The Mission Diocese, officially the Evangelical Lutheran Mission Diocese of Finland, (, ) is an independent confessional Lutheran "ecclesial structure" in Finland. The Mission Diocese considers itself to be "part of ‘the one, holy, catholic and apostolic church’" to be "truly a church" and to act "fully independently as a church", although it has not applied for state-recognition as a registered religious community. The Mission Diocese has its origins in the conservative movements of the Evangelical Lutheran Church of Finland (ELCF) and it self-identifies as existing in the same continuum of Lutheran faith and congregational life of the ELCF whose spiritual heritage it cherishes, yet not being part of its administrative structures.

The Mission Diocese was founded in March 2013. Its first bishop, Risto Soramies, was consecrated on 4 May 2013.
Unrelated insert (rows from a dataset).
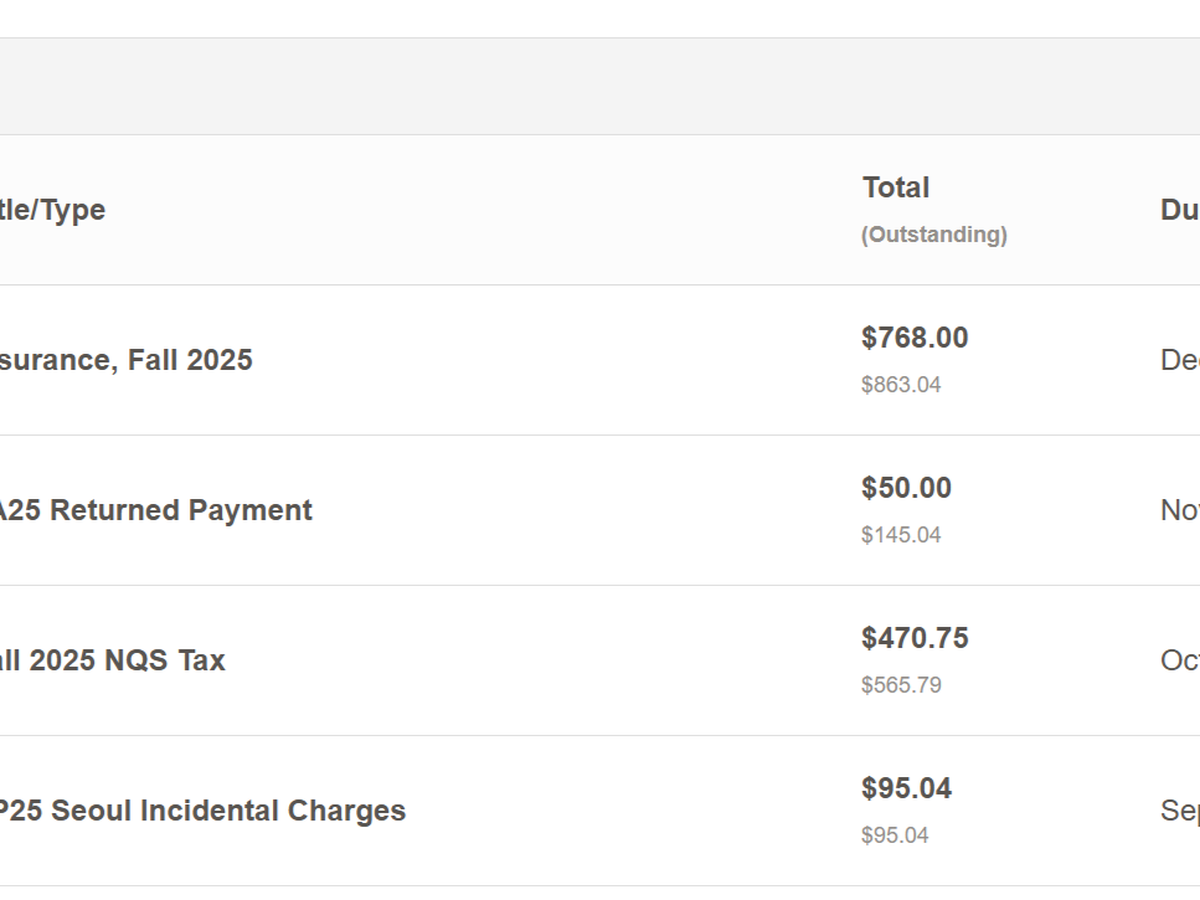Click the bold $95.04 total amount
The height and width of the screenshot is (900, 1200).
[x=906, y=788]
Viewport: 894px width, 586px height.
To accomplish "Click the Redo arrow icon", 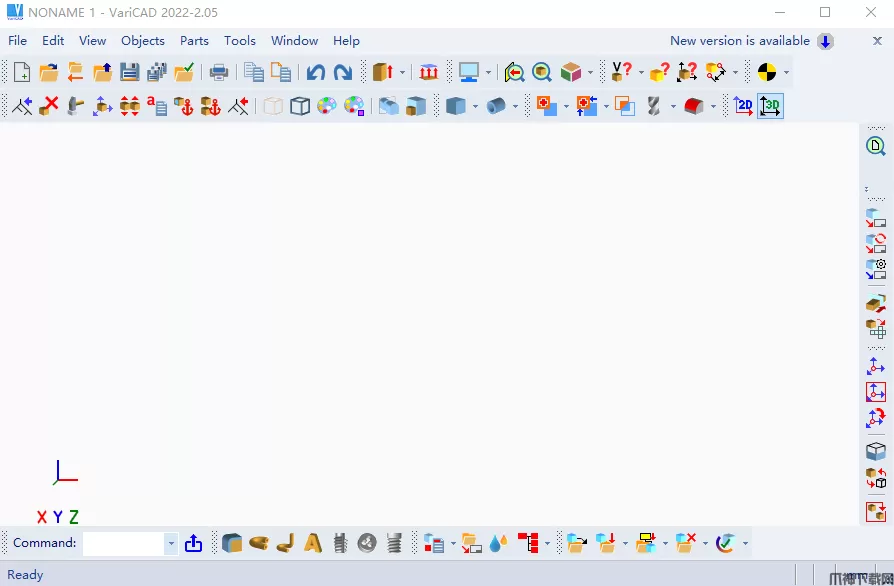I will point(343,72).
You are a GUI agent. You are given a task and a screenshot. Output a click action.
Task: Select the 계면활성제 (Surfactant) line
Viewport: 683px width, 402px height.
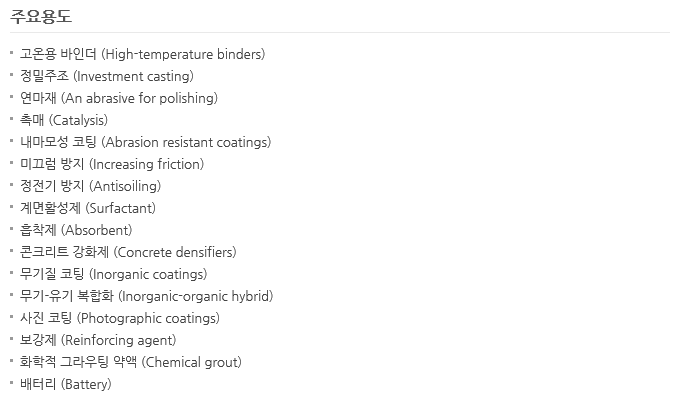(87, 208)
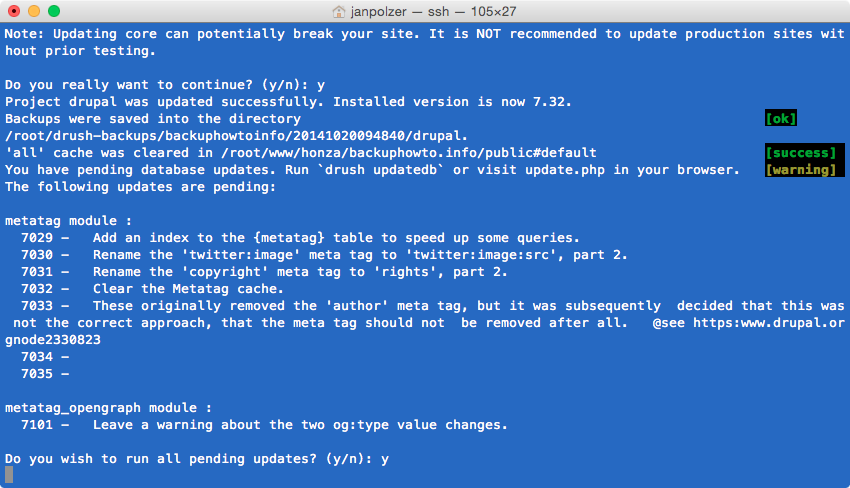This screenshot has height=488, width=850.
Task: Click the [success] status label
Action: pyautogui.click(x=800, y=153)
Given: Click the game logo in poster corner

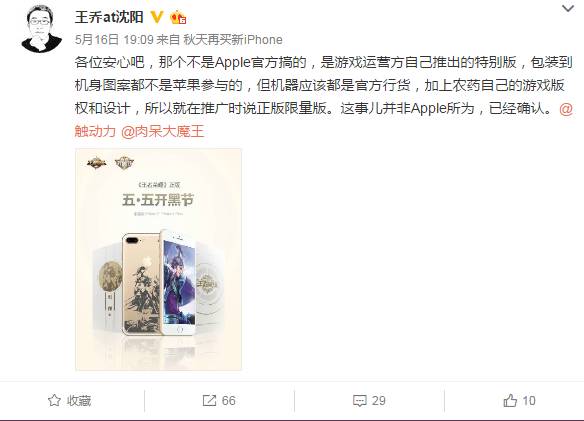Looking at the screenshot, I should (96, 163).
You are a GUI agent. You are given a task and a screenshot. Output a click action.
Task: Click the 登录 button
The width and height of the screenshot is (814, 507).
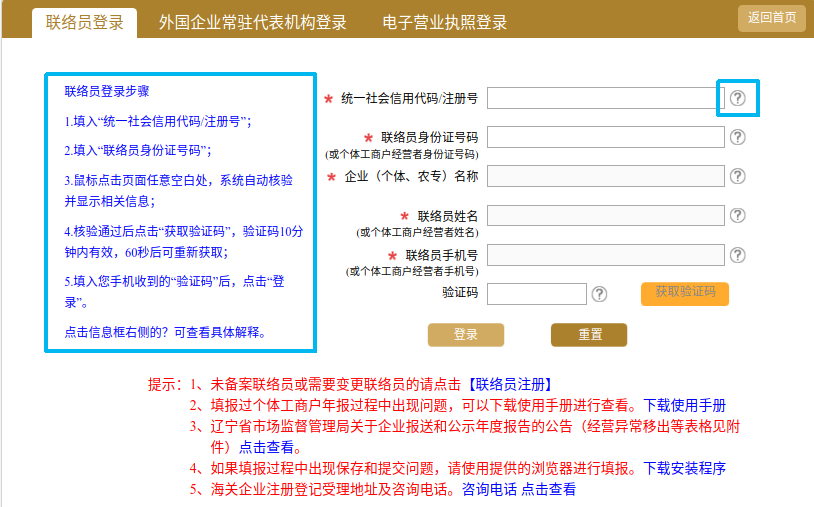coord(466,335)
The Evangelical Lutheran Mission Diocese of Finland shares altar and pulpit fellowship with those in the Communion of Nordic Lutheran Dioceses, in addition to being a member of the International Lutheran Conference.

Background 
The Mission Diocese was founded by the 22 congregations of the Luther Foundation Finland and three other Lutheran congregations in 2013. The Luther Foundation had been established in 1999, starting to celebrate the Divine Service on one location in Helsinki in 2000. By 2004, the Luther Foundation had become a supporting member of the Swedish Mission Province. Bishop Matti Väisänen had been consecrated in 2010 in order to serve the congregations in Finland, which soon led to his being defrocked by the ELCF whose pastor he was. In 2012, the ELCF archbishop expressed his wish that the Luther Foundation establish its own church body. The founding of the Ev. Luth. Mission Diocese of Finland in 2013 marked independence from the Mission Province of Sweden, although contacts remained close. The ELCF continued to defrock its pastors now serving in the Mission Diocese: Bishop Risto Soramies was defrocked on 9 October 2013 and Dean Juhana Pohjola on 5 August 2014. On 8 April 2015, the Cathedral Chapter of the ELCF Archdiocese of Turku defrocked five ELCF pastors for breaking their ordination vows by serving in the Mission Diocese that the ELCF viewed a de facto different church body.

The Mission Diocese was founded in response to the perceived secularisation and liberalisation of the Evangelical Lutheran Church of Finland and "to spread, maintain and renovate the true faith, to revive and strengthen Christian life and to implement Christian charity and diaconia" in Finland. According to the Mission Diocese, the ELCF had in many ways distanced itself from its doctrinal foundation, the Bible and the Lutheran Book of Concord. The Mission Diocese continues to serve those left "spiritually homeless" by the theological reforms in the ELCF. These comprise e.g. the acceptance of the ordination of women (1986), the exclusion of such men from ordination who will not co-operate liturgically with women pastors (2006) and the acceptance of same-sex relationships (2011). The Mission Diocese also reaches out to the unchurched and views the founding of Lutheran congregations as its principle in both domestic and foreign mission.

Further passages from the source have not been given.